• Work order:
All the lines below need to be transcribed exactly. Pictures get left out.

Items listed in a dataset
"""

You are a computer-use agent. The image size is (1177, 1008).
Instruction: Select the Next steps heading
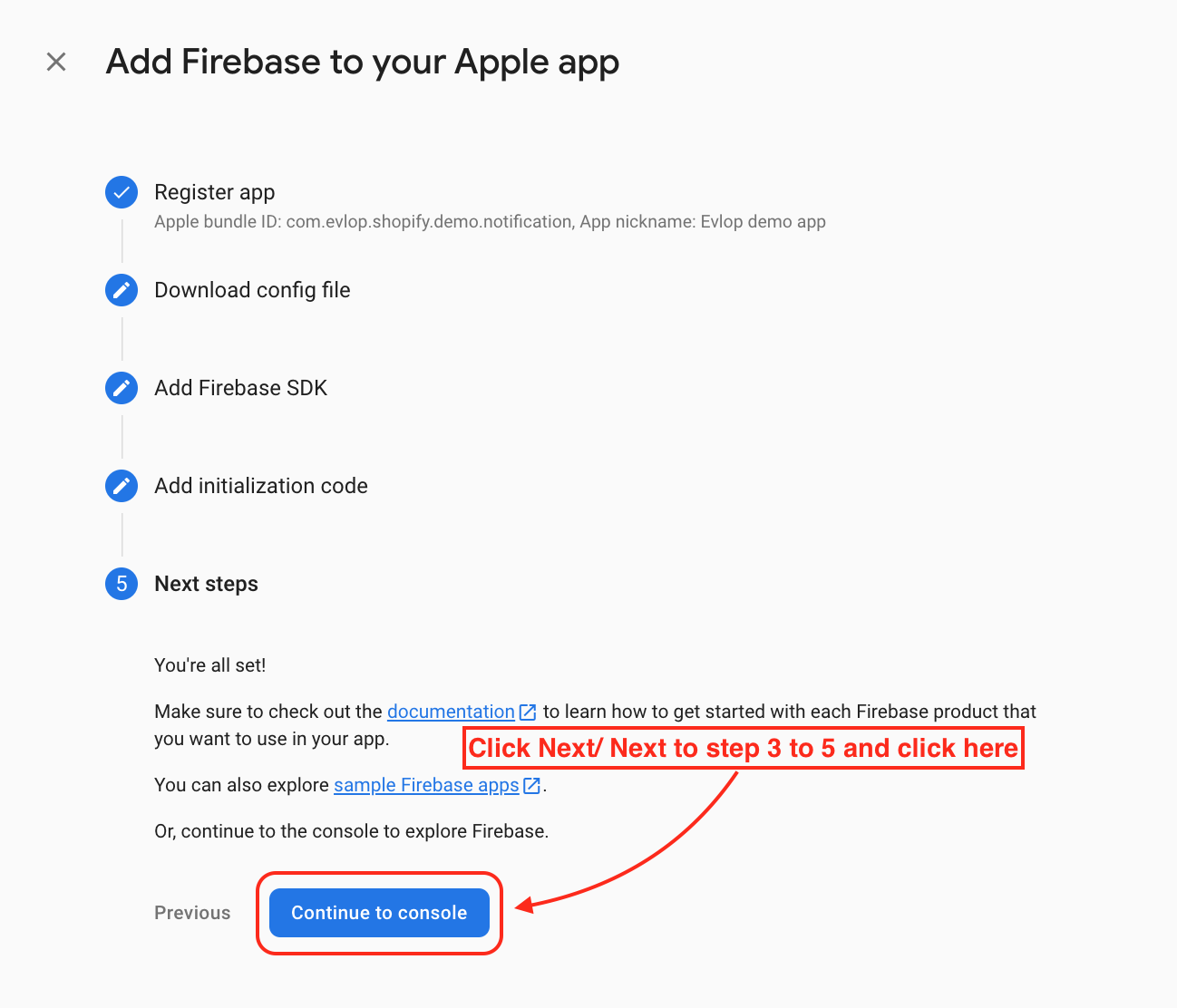click(x=206, y=584)
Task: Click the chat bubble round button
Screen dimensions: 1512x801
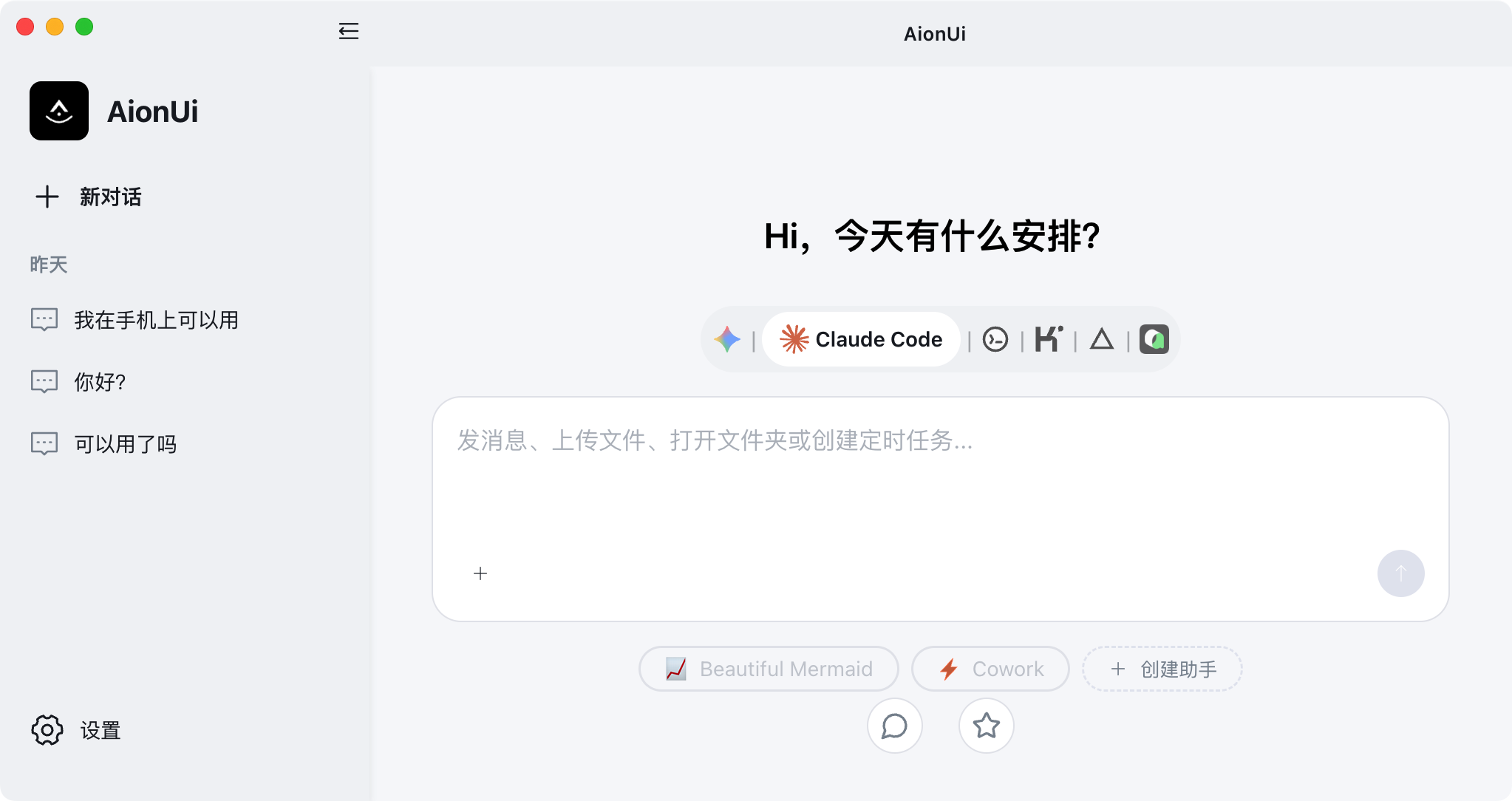Action: tap(894, 726)
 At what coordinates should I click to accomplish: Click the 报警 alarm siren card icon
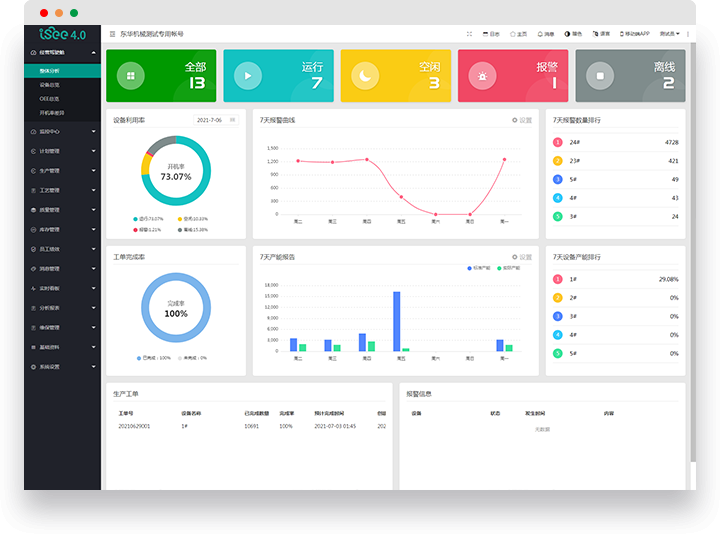point(483,75)
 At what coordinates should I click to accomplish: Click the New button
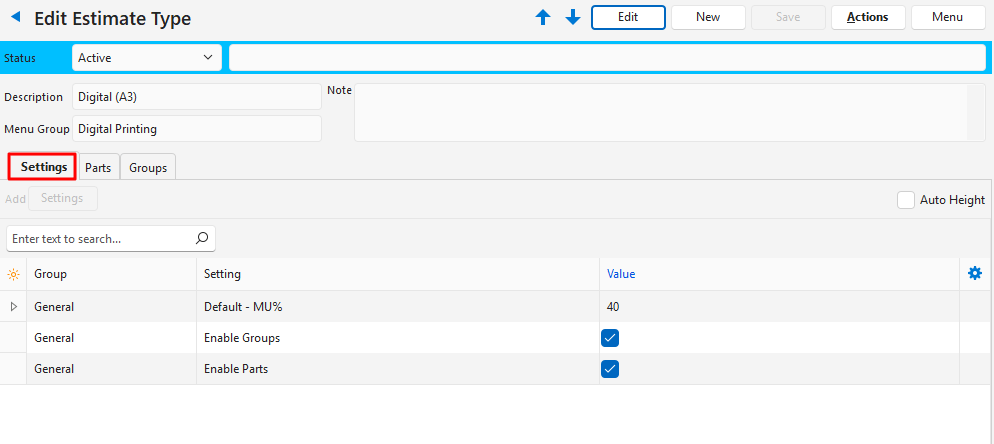708,17
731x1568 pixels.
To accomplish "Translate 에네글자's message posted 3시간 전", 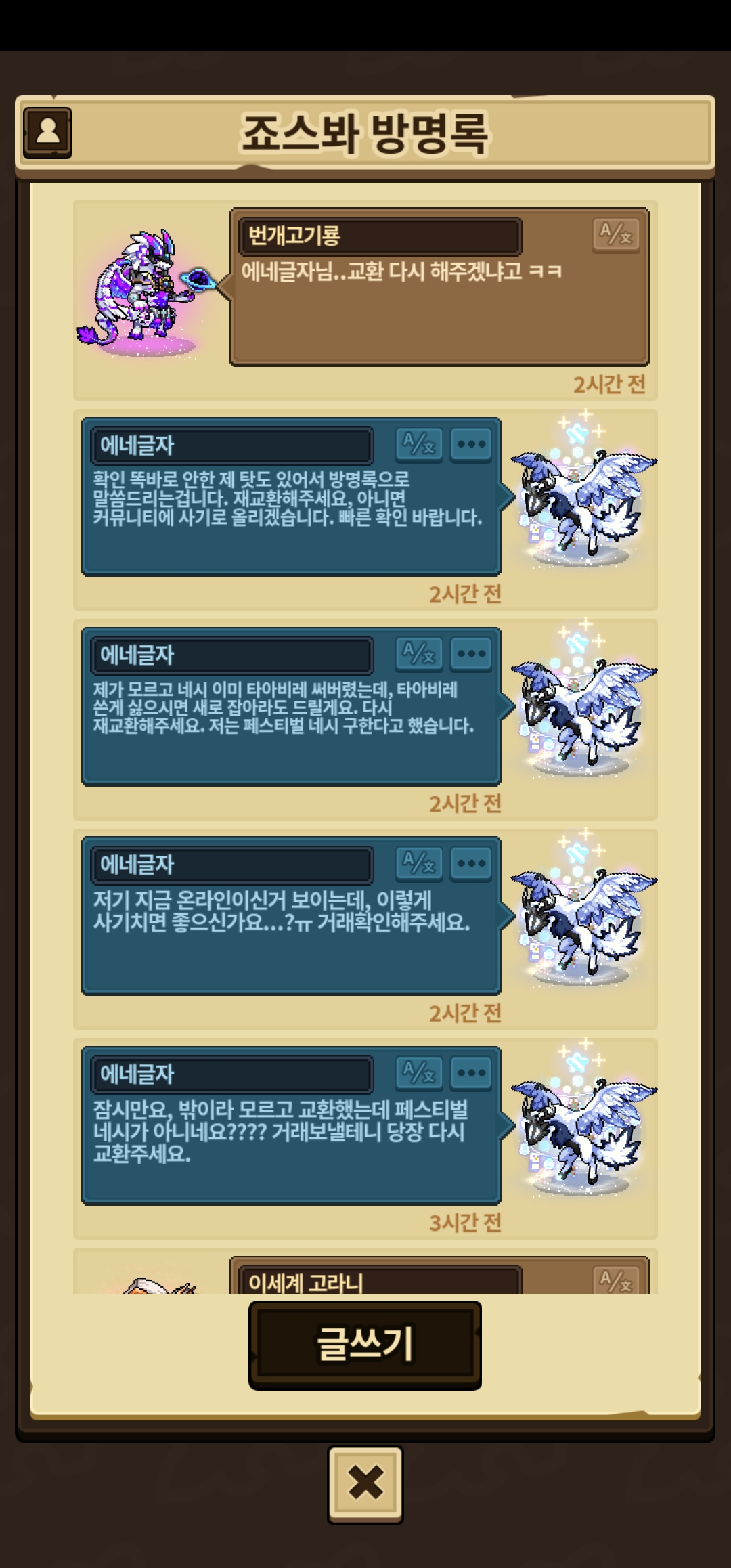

"""

• Result below:
You are a computer-use agent. The image size is (1177, 1008).
Instruction: Select the Next steps heading
click(x=206, y=584)
Task: Click the chat bubble round button
Screen dimensions: 1512x801
Action: tap(894, 726)
 At what coordinates should I click to accomplish: Click the 报警 alarm siren card icon
point(483,75)
 At what coordinates should I click to accomplish: Click the New button
708,17
731x1568 pixels.
To accomplish "Translate 에네글자's message posted 3시간 전", 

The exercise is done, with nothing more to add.